Entries taken from a collection
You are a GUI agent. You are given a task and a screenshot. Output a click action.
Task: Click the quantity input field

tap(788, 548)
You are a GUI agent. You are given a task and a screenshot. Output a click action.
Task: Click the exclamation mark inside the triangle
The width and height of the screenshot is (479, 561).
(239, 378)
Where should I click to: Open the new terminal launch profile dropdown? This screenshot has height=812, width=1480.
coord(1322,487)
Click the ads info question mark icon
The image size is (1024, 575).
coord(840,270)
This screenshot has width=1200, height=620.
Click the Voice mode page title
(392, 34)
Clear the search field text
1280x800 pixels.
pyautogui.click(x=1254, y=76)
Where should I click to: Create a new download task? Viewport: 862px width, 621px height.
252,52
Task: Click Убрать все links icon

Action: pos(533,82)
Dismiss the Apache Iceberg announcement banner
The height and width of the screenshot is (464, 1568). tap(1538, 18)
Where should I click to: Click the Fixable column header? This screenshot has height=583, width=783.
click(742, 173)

◆ WHAT IS REQUIRED
Set the data down again in full, exactly as given.

◆ SOLUTION FOR THIS EXERCISE
You are a GUI agent. You are given a task and a screenshot. Output a click action.
Task: Click the quantity input field

tap(788, 548)
You are a GUI agent. You are given a task and a screenshot. Output a click action.
Task: Click the exclamation mark inside the triangle
The width and height of the screenshot is (479, 561).
(239, 378)
Where should I click to: Open the new terminal launch profile dropdown? This screenshot has height=812, width=1480.
coord(1322,487)
Click the ads info question mark icon
The image size is (1024, 575).
coord(840,270)
This screenshot has width=1200, height=620.
Click the Voice mode page title
(392, 34)
Clear the search field text
1280x800 pixels.
pyautogui.click(x=1254, y=76)
Where should I click to: Create a new download task? Viewport: 862px width, 621px height.
252,52
Task: Click Убрать все links icon

Action: pos(533,82)
Dismiss the Apache Iceberg announcement banner
The height and width of the screenshot is (464, 1568). tap(1538, 18)
Where should I click to: Click the Fixable column header? This screenshot has height=583, width=783.
click(742, 173)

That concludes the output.